Problem description → In the material below, rewrite the lines from the line with "You are a GUI" to the line with "click(x=98, y=58)", swapping "expert mode" for "advanced mode" and keeping everything else the same. Give only those lines, and leave out the images.

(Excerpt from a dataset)
☆ ☆ ☆ ☆
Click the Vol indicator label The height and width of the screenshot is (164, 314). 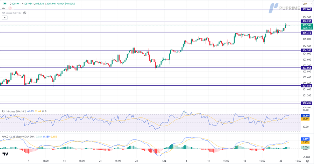click(x=4, y=8)
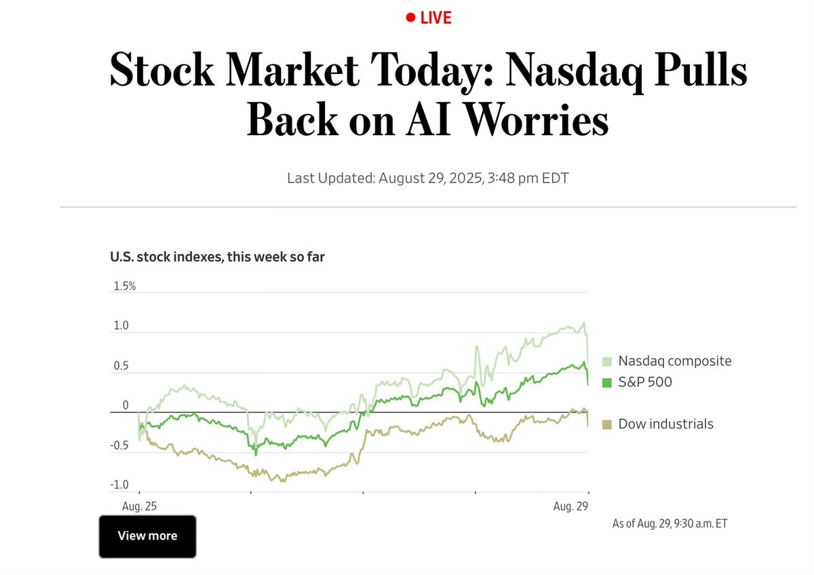814x575 pixels.
Task: Click the 1.5% y-axis label
Action: [x=124, y=286]
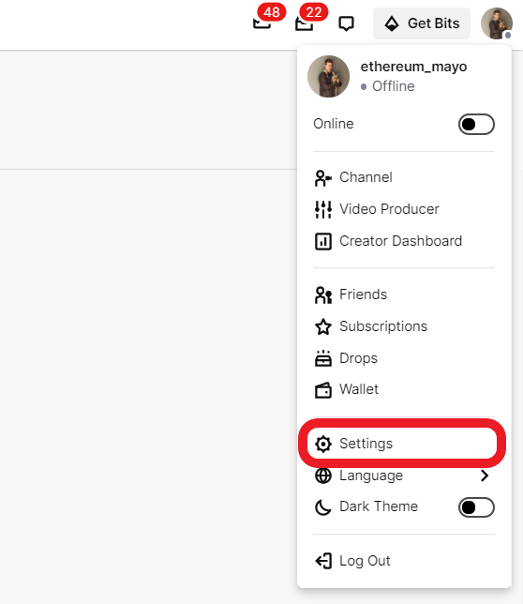Open the second inbox showing 22 badge
The width and height of the screenshot is (523, 604).
[x=304, y=23]
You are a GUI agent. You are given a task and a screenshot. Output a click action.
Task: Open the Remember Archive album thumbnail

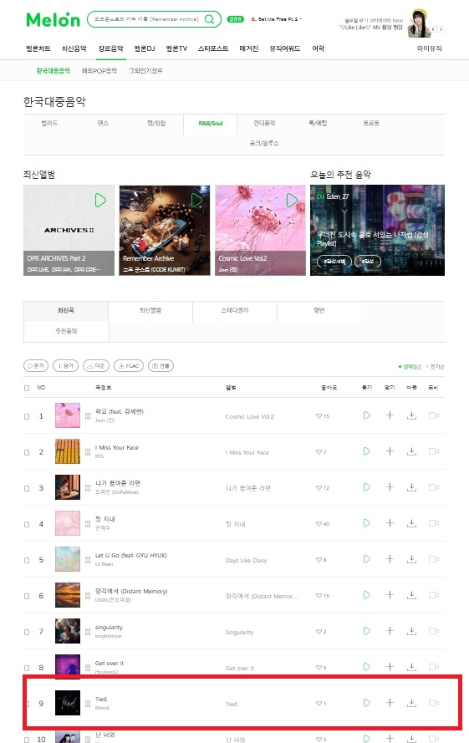coord(164,231)
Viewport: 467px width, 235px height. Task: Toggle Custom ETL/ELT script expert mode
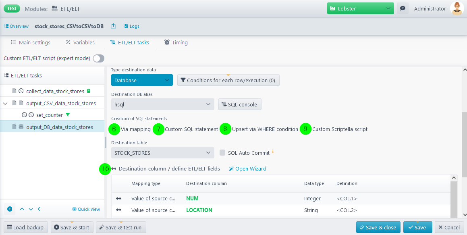click(x=98, y=58)
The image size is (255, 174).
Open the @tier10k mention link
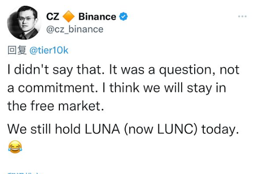click(x=49, y=50)
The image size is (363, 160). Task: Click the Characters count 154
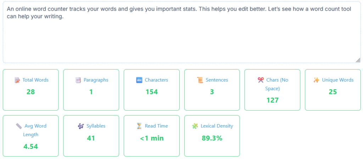click(x=152, y=92)
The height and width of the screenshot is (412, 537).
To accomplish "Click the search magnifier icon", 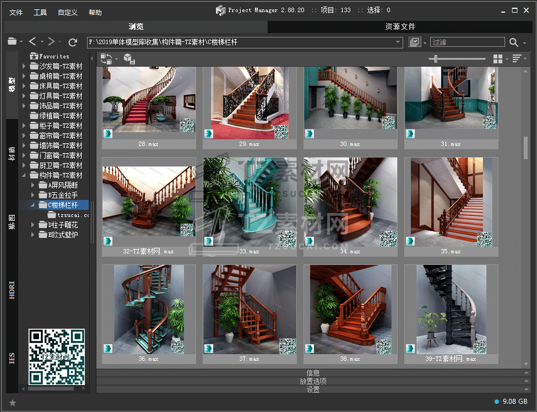I will 513,42.
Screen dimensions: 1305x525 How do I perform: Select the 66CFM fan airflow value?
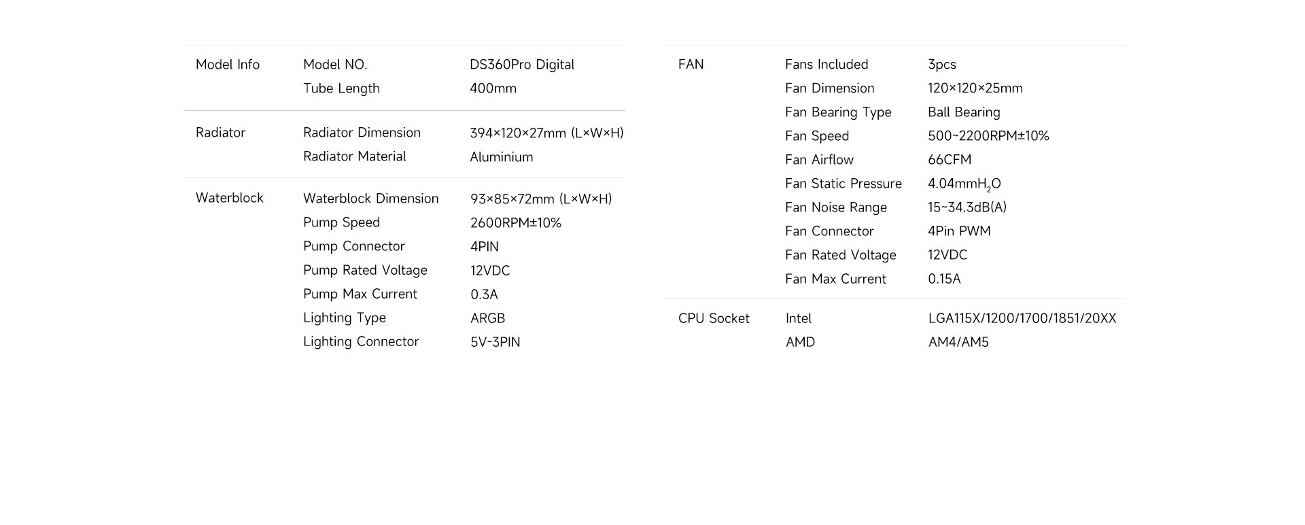coord(949,160)
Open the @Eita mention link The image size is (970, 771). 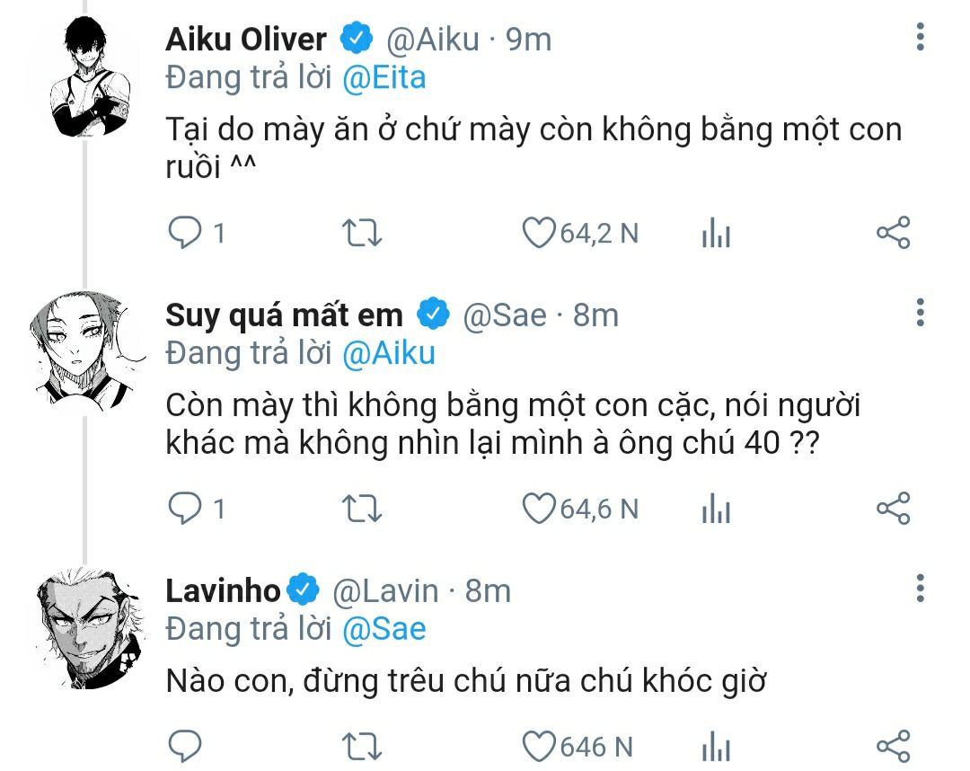384,78
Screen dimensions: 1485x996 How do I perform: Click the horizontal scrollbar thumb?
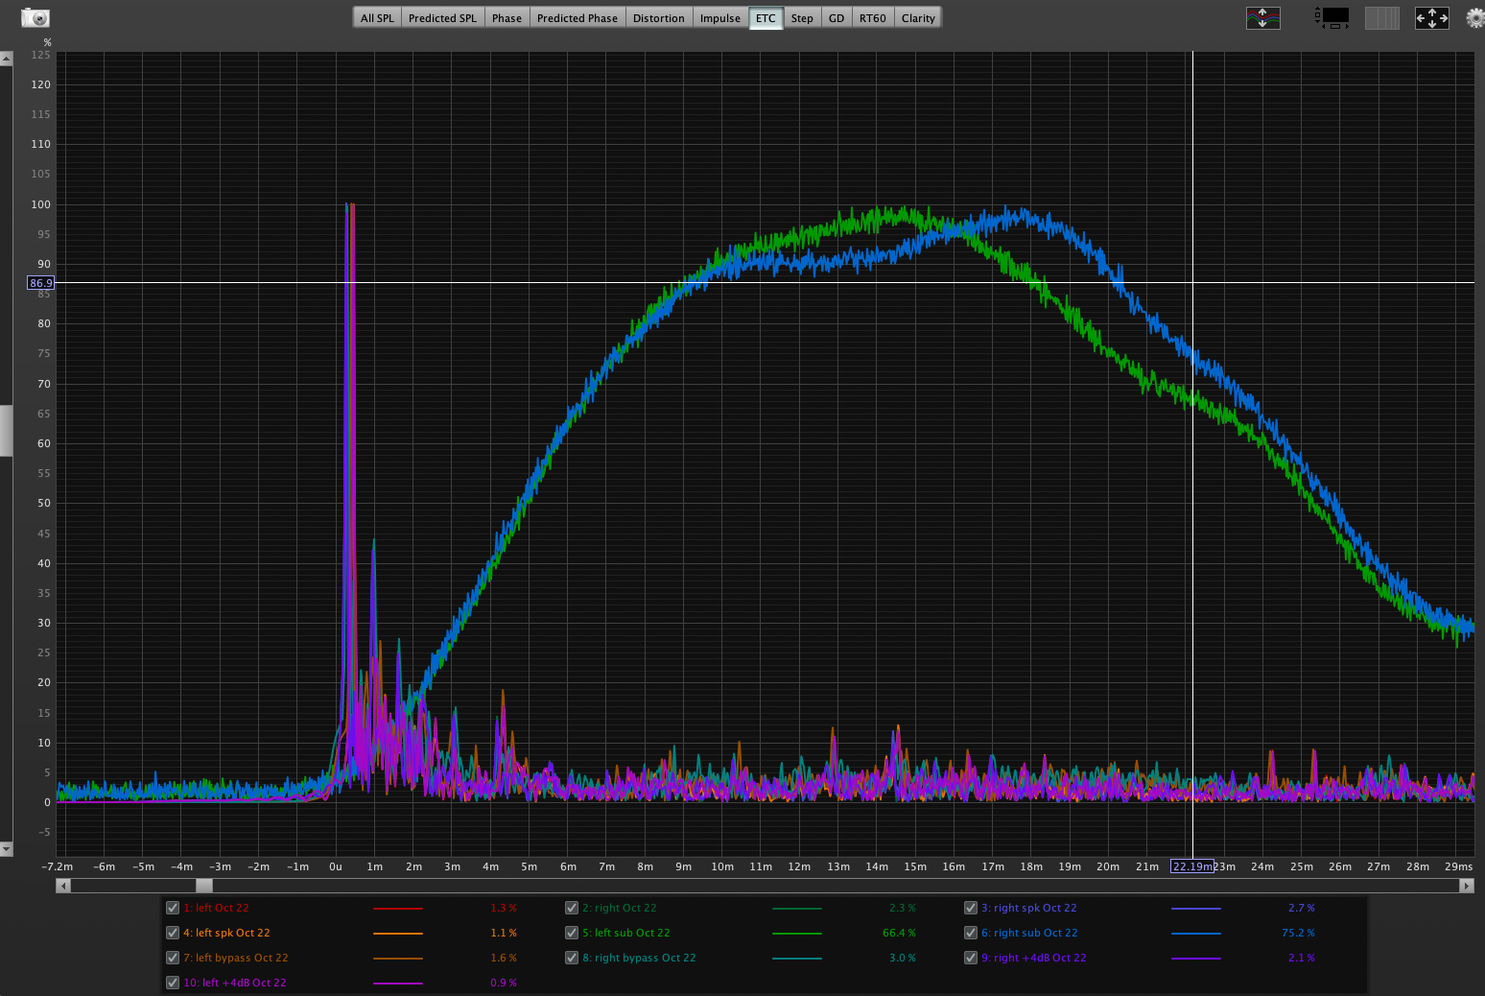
☆ ☆ ☆ ☆
Answer for this exercise →
You are a GUI agent. You are given a task and a screenshot. Output a click action.
Task: Open the Remember Archive album thumbnail

coord(164,231)
Viewport: 467px width, 235px height. Task: Toggle Custom ETL/ELT script advanced mode
click(x=98, y=58)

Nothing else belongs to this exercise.